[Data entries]
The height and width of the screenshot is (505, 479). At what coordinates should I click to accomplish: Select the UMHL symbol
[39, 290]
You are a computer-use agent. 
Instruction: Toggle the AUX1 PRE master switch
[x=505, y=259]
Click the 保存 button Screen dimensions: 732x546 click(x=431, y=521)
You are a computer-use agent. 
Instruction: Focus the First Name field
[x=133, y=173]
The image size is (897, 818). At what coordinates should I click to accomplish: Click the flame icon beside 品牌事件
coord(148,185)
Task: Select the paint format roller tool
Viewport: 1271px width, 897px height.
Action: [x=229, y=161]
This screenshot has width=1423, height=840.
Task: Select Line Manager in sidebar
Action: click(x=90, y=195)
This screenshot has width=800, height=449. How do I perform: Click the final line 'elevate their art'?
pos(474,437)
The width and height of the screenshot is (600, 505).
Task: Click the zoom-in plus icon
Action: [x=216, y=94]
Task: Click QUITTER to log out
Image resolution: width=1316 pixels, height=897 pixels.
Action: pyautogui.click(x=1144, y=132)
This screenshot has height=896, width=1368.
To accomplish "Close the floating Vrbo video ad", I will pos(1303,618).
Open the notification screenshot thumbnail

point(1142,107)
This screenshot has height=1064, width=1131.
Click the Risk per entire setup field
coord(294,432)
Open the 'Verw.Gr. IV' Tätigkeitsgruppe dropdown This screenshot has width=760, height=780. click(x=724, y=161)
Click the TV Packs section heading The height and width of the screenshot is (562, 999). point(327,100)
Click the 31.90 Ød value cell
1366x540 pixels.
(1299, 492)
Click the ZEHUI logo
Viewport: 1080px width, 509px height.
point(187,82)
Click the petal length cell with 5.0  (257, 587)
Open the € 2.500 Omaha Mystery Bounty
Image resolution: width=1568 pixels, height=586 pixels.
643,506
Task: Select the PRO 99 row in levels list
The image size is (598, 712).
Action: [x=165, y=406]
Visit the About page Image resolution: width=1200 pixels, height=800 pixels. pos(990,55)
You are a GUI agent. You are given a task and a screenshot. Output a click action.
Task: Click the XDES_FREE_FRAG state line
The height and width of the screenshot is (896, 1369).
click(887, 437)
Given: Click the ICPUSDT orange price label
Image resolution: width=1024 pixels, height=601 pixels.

Task objective:
Would you write out the data exactly as it reads?

Answer to the problem:
The height and width of the screenshot is (505, 479). At what coordinates should I click to accomplish: Select the UMHL symbol
[39, 290]
You are a computer-use agent. 
Instruction: Toggle the AUX1 PRE master switch
[x=505, y=259]
Click the 保存 button Screen dimensions: 732x546 click(x=431, y=521)
You are a computer-use agent. 
Instruction: Focus the First Name field
[x=133, y=173]
The image size is (897, 818). At what coordinates should I click to accomplish: Click the flame icon beside 品牌事件
coord(148,185)
Task: Select the paint format roller tool
Viewport: 1271px width, 897px height.
Action: [x=229, y=161]
This screenshot has width=1423, height=840.
Task: Select Line Manager in sidebar
Action: click(x=90, y=195)
This screenshot has width=800, height=449. How do I perform: Click the final line 'elevate their art'?
pos(474,437)
The width and height of the screenshot is (600, 505).
Task: Click the zoom-in plus icon
Action: [x=216, y=94]
Task: Click QUITTER to log out
Image resolution: width=1316 pixels, height=897 pixels.
Action: pyautogui.click(x=1144, y=132)
This screenshot has height=896, width=1368.
To accomplish "Close the floating Vrbo video ad", I will pos(1303,618).
Open the notification screenshot thumbnail

point(1142,107)
This screenshot has height=1064, width=1131.
Click the Risk per entire setup field
coord(294,432)
Open the 'Verw.Gr. IV' Tätigkeitsgruppe dropdown This screenshot has width=760, height=780. click(x=724, y=161)
Click the TV Packs section heading The height and width of the screenshot is (562, 999). point(327,100)
Click the 31.90 Ød value cell
1366x540 pixels.
(1299, 492)
Click the ZEHUI logo
Viewport: 1080px width, 509px height.
point(187,82)
Click the petal length cell with 5.0  (257, 587)
Open the € 2.500 Omaha Mystery Bounty
Image resolution: width=1568 pixels, height=586 pixels.
643,506
Task: Select the PRO 99 row in levels list
The image size is (598, 712).
Action: [x=165, y=406]
Visit the About page Image resolution: width=1200 pixels, height=800 pixels. pos(990,55)
You are a GUI agent. You are given a task and a screenshot. Output a click action.
Task: Click the XDES_FREE_FRAG state line
The height and width of the screenshot is (896, 1369).
click(887, 437)
Given: Click the ICPUSDT orange price label
Image resolution: width=1024 pixels, height=601 pixels.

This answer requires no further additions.